Description of the flow if not already provided inside the flow itself

Use it only if you define the flow in the tool definition. The LLM needs a tool description to identify whether to call it. If the flow has a description, the tool will use it. Otherwise, the description property must be explicitly defined.
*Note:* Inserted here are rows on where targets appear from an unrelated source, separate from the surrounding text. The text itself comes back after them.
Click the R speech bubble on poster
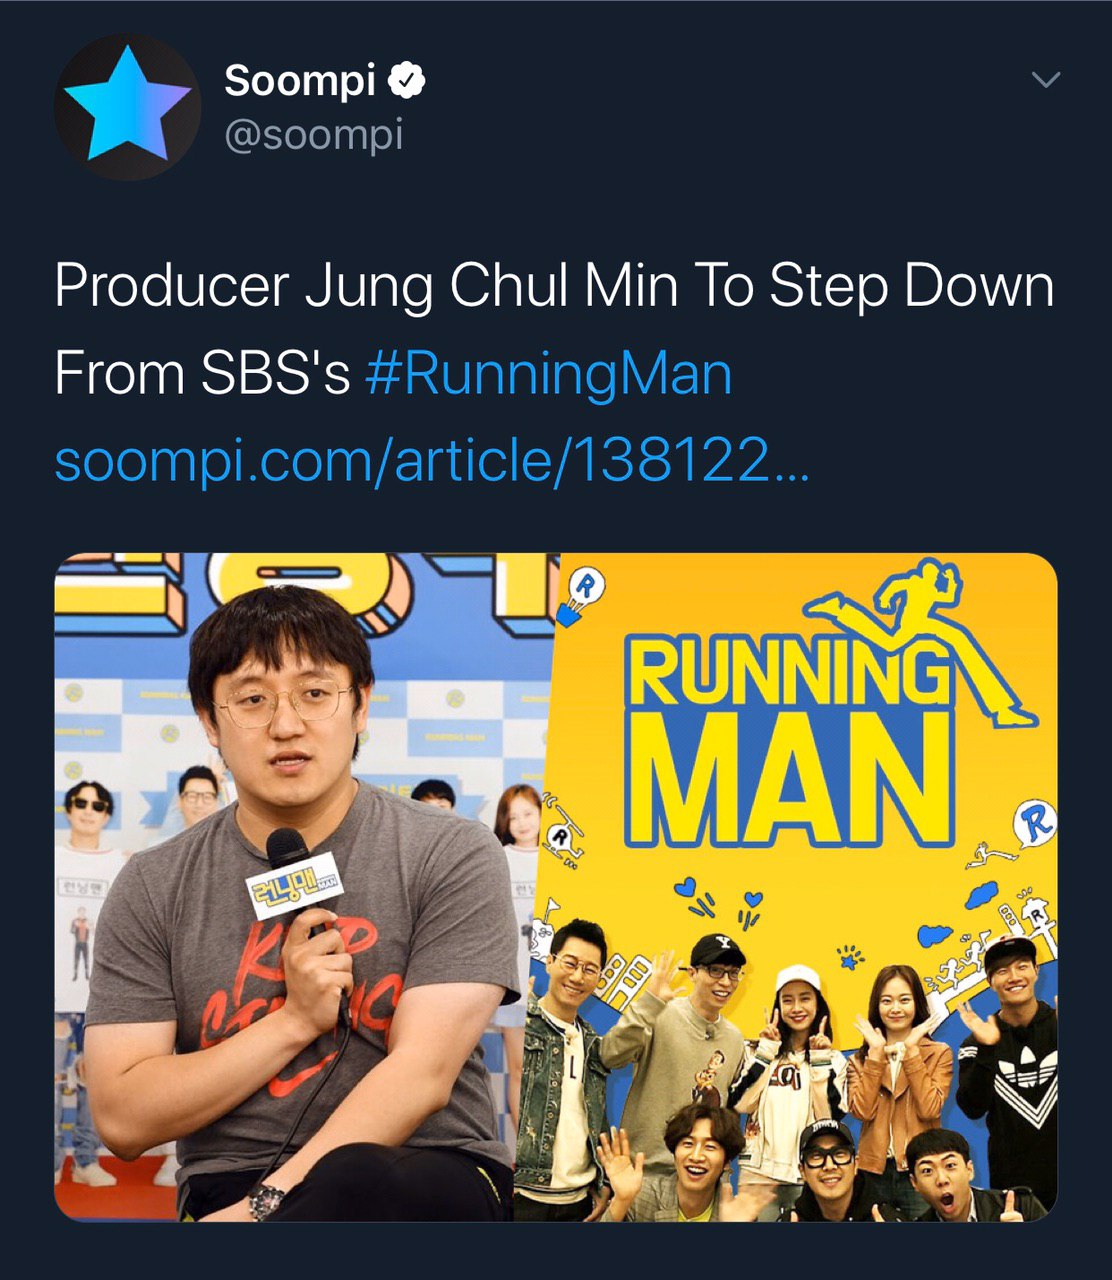1035,825
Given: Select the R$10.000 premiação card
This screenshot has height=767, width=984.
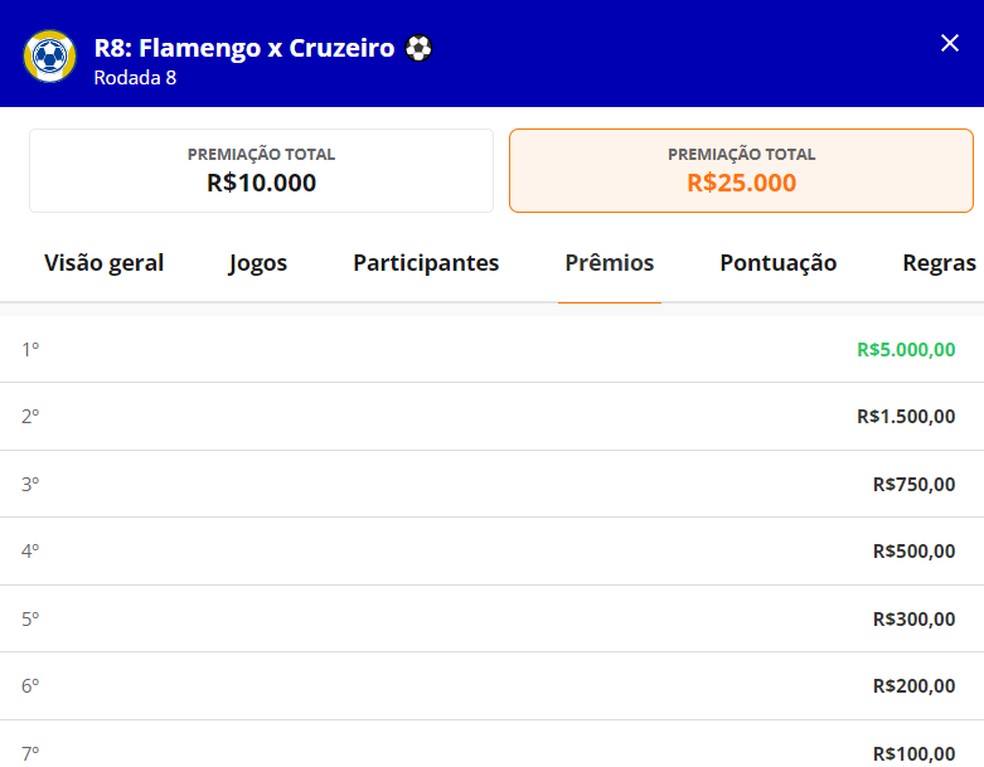Looking at the screenshot, I should coord(261,169).
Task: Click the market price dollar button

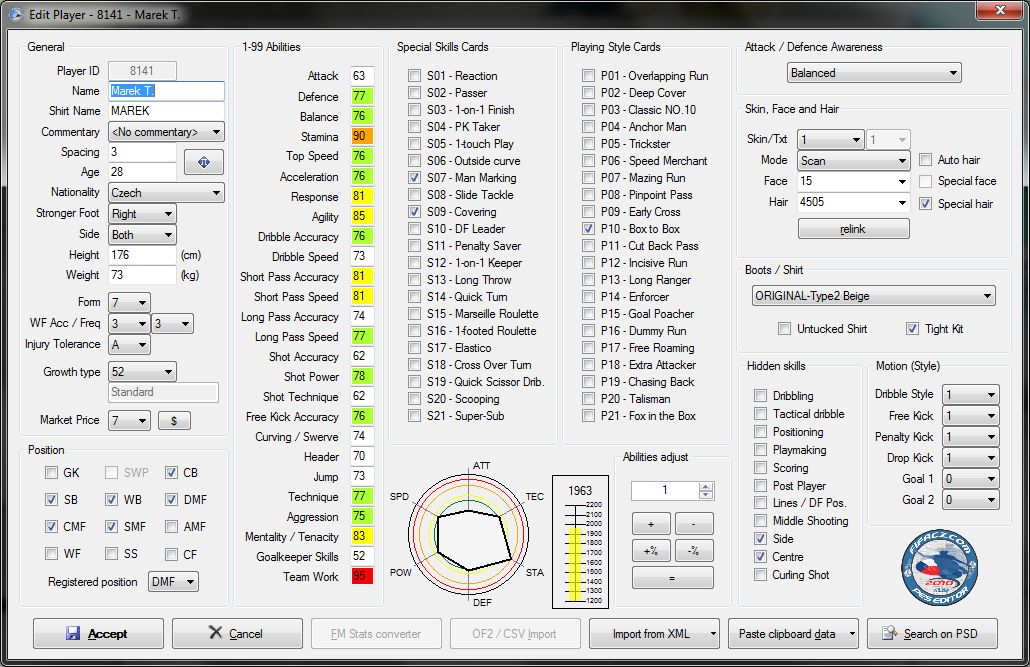Action: 174,421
Flow ID of the flow that should be called

Default false

Whether the flow should inherit labels from this execution that triggered it

By default, labels are not inherited. If you set this option to true, the flow execution will inherit all labels from the agent's execution. Any labels passed by the LLM will override those defined here.

Input values that should be passed to flow's execution

Any inputs passed by the LLM will override those defined here.

Labels that should be added to the flow's execution

Any labels passed by the LLM will override those defined here.

Namespace of the flow that should be called

Revision of the flow that should be called

Format date-time

Schedule the flow execution at a later date

If the LLM sets a scheduleDate, it will override the one defined here.